Both endpoints systematically perform connectivity checks, starting from the top of the candidate pair Check List to determine the highest priority candidate pair that can be used by the endpoints for establishing a media session. Connectivity checks involve sending peer-to-peer STUN binding request messages and responses from the local transport addresses to the remote transport addresses of each candidate pair in the list. Once a STUN binding request message is received, and it generates a successful STUN binding response message for a component pair, the component pair is considered to be in successful state.

The endpoints can begin streaming media from the local default candidate to the remote default candidate after the exchange of candidates is finished, even before the default candidate pair is validated by connectivity checks, but there is no guarantee that the media will reach the peer during this time.

The connectivity checks for the candidate pairs are spaced at regular intervals to avoid flooding the network. Depending on the topology, many of the candidate pairs might fail connectivity checks. For example, in the topology illustrated in the preceding figure titled "ICE deployment scenario", the transport addresses obtained from the local network interfaces cannot be used directly to establish a connection, because both endpoints are behind NATs.

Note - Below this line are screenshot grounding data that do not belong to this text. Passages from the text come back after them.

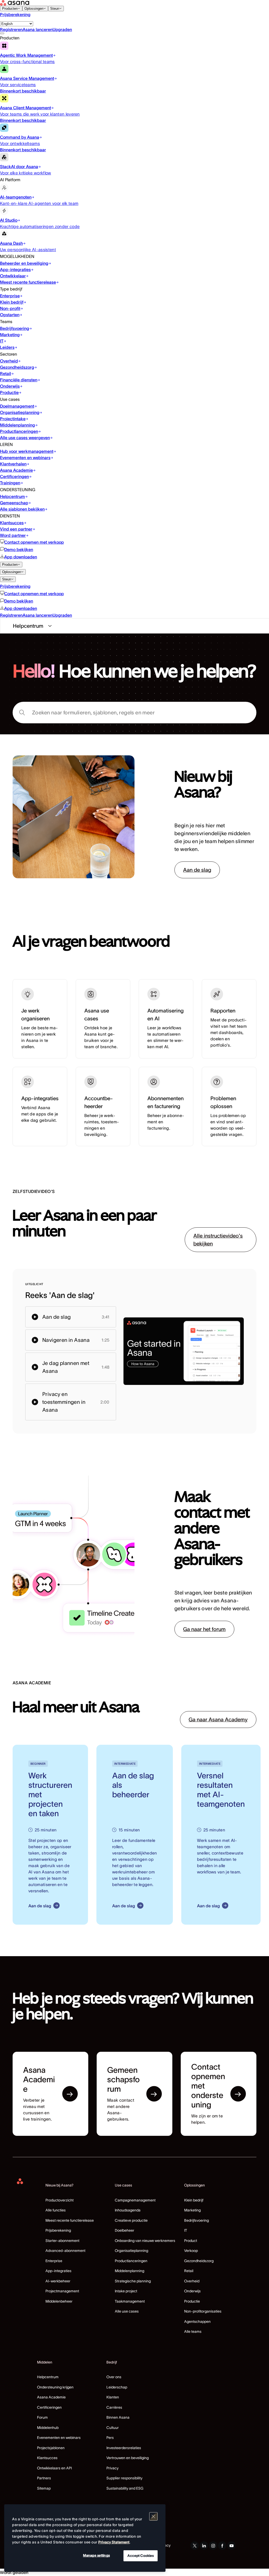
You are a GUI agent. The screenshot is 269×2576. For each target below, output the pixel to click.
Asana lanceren (38, 29)
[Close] (153, 2516)
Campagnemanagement (135, 2200)
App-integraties (58, 2271)
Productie (192, 2301)
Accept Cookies (140, 2556)
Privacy (112, 2468)
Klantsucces (47, 2458)
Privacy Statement (114, 2542)
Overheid (191, 2281)
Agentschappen (197, 2321)
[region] (84, 2538)
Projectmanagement (62, 2291)
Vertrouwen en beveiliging (127, 2458)
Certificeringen (49, 2407)
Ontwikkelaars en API (54, 2468)
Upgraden (62, 29)
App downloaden (20, 556)
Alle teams (192, 2331)
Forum (42, 2417)
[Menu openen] (2, 33)
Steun (54, 9)
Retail (188, 2271)
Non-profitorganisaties (202, 2311)
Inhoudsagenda (128, 2210)
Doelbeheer (124, 2230)
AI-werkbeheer (57, 2281)
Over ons (113, 2377)
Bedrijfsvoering (196, 2220)
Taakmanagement (130, 2301)
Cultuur (112, 2428)
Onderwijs (192, 2291)
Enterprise (53, 2261)
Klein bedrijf (193, 2200)
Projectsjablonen (51, 2448)
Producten (10, 9)
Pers (110, 2437)
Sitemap (44, 2488)
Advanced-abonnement (65, 2250)
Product (190, 2241)
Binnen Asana (118, 2417)
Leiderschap (116, 2387)
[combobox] (134, 712)
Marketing (192, 2210)
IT (185, 2230)
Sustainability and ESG (124, 2488)
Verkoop (191, 2250)
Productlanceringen (131, 2261)
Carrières (114, 2407)
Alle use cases (127, 2311)
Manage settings (96, 2555)
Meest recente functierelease (69, 2220)
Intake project (126, 2291)
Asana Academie (51, 2397)
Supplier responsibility (124, 2478)
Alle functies (55, 2210)
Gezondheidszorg (199, 2261)
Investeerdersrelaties (123, 2448)
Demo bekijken (18, 549)
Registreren (11, 29)
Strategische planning (133, 2281)
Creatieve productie (131, 2220)
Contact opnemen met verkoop (34, 542)
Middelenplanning (129, 2271)
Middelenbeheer (59, 2301)
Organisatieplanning (131, 2250)
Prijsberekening (15, 14)
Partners (44, 2478)
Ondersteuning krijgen (55, 2387)
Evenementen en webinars (59, 2437)
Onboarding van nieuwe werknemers (145, 2241)
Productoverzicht (59, 2200)
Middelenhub (48, 2428)
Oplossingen (33, 9)
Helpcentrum (48, 2377)
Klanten (112, 2397)
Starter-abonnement (62, 2241)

These connectivity checks, sent periodically to validate the candidate pairs, are called Ordinary Checks. In addition, to optimize the connectivity checks, an endpoint, on receiving a STUN binding request for a candidate pair, immediately schedules a connectivity check for that candidate pair. These connectivity checks are called triggered checks.

The endpoints can also discover new candidates during the connectivity check phase. This can happen in either of two scenarios:

  • The STUN binding request message is received from a transport address that does not match any of the remote candidates.

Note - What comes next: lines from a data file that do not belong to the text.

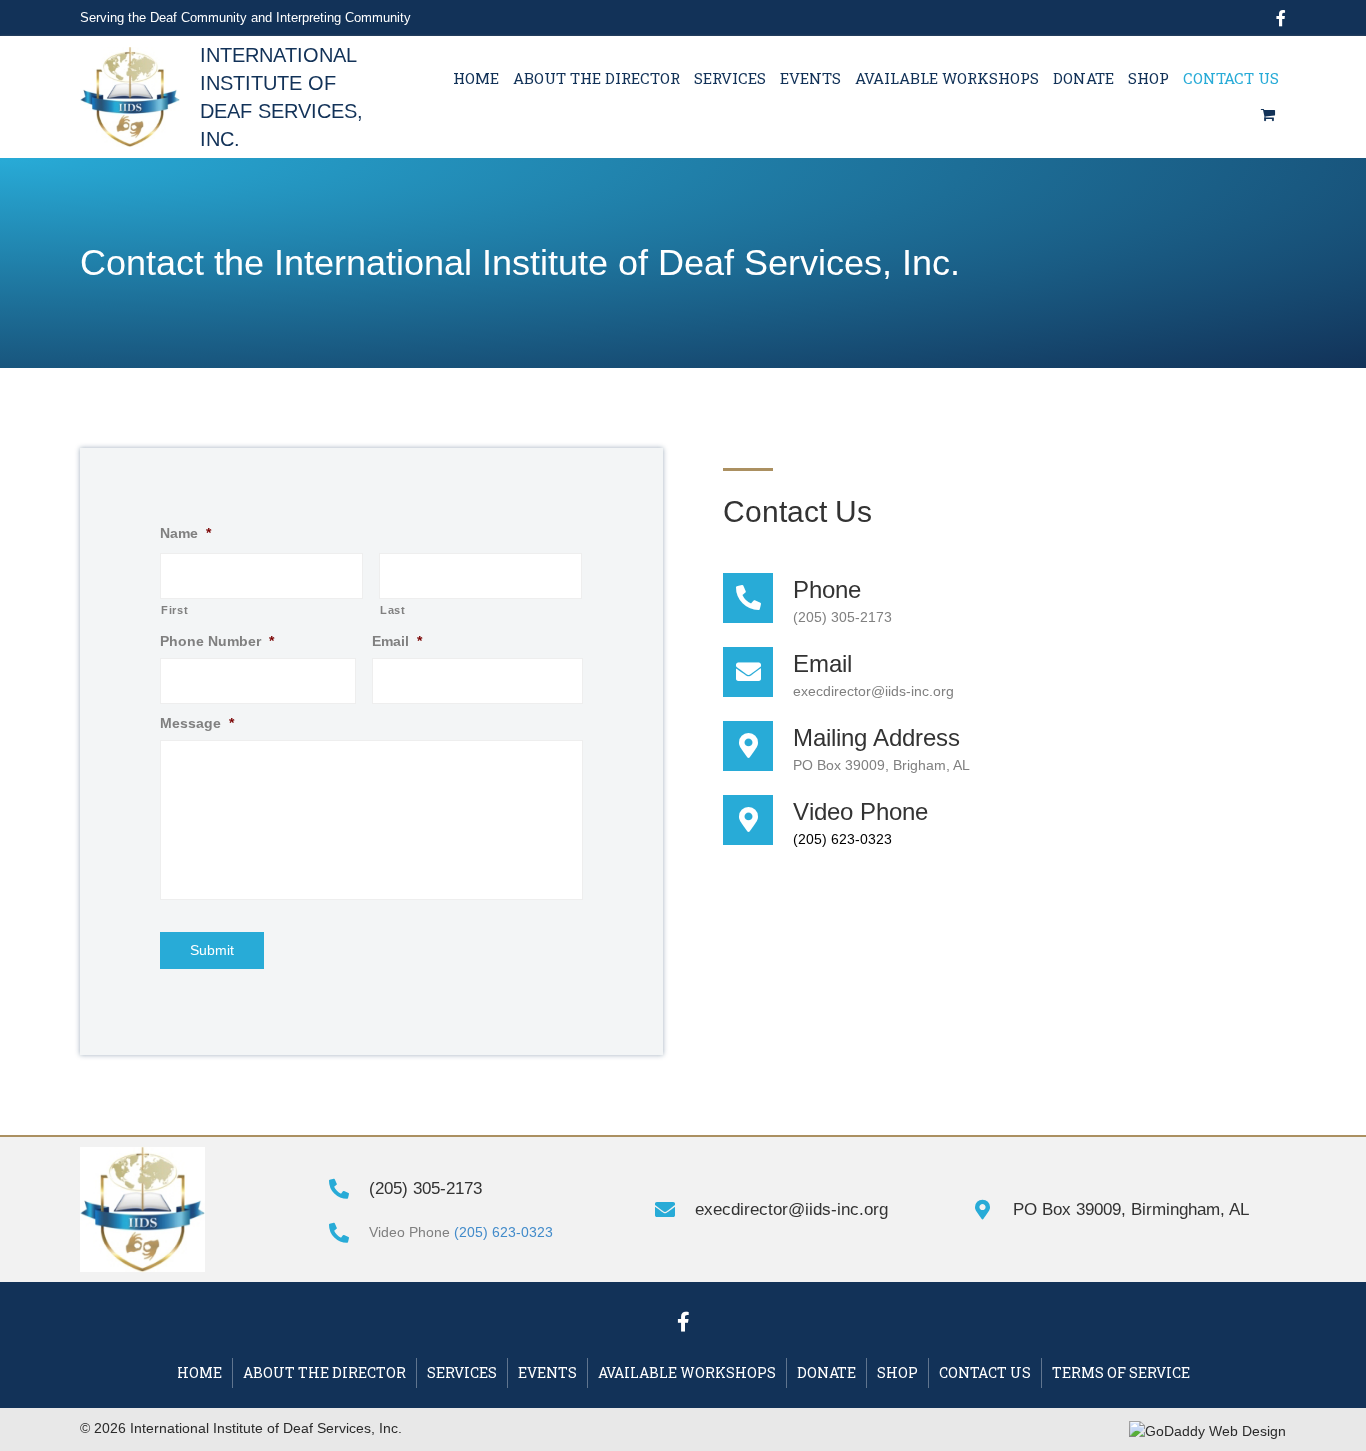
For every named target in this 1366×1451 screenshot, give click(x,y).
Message (197, 723)
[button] (683, 1322)
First (174, 610)
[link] (476, 79)
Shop (897, 1372)
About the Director (324, 1372)
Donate (826, 1372)
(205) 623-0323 (842, 839)
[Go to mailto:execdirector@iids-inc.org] (994, 674)
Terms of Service (1121, 1372)
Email (397, 641)
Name (185, 533)
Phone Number (217, 641)
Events (547, 1372)
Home (199, 1372)
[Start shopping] (1270, 115)
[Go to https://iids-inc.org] (236, 94)
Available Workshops (687, 1372)
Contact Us (985, 1372)
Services (462, 1372)
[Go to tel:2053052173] (994, 600)
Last (393, 610)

  • The STUN binding response message has a mapped address that does not match the transport address of any of the local candidates.

These scenarios arise if new external mappings are created by the NATs residing between the endpoints. Connectivity checks are sent out on candidate pairs formed using these newly created candidates. These candidates can potentially be used for media flow as well.

The controlling agent concludes the connectivity checks by nominating a valid candidate pair found by the connectivity checks for media flow. The controlling agent can follow either Regular Nomination or Aggressive Nomination to nominate the validated candidate pairs. If the controlling agent is following Regular Nomination, it allows connectivity checks to continue until at least one valid candidate pair has been found. At the end of the connectivity checks, the controlling agent picks the best valid candidate pair from the Valid List and sends another round of STUN binding requests for this candidate pair with a flag set to notify the peer that this candidate pair has been nominated for media flow. In the case of Aggressive Nomination, the controlling agent sets this flag on every STUN binding request. With Aggressive Nomination, the ICE processing completes when connectivity checks succeed for the first candidate pair, and the controlling agent does not have to send a second STUN binding request to nominate the candidate pair. Aggressive Nomination is faster than Regular Nomination but does not always select the optimal path that has the lowest latency. At the end of the connectivity checks phase, the controlling agent sends a final offer with only the best local and remote candidate selected during the connectivity checks phase. The peer acknowledges the final offer with an answer, and both endpoints begin using the selected candidate pair for media flow.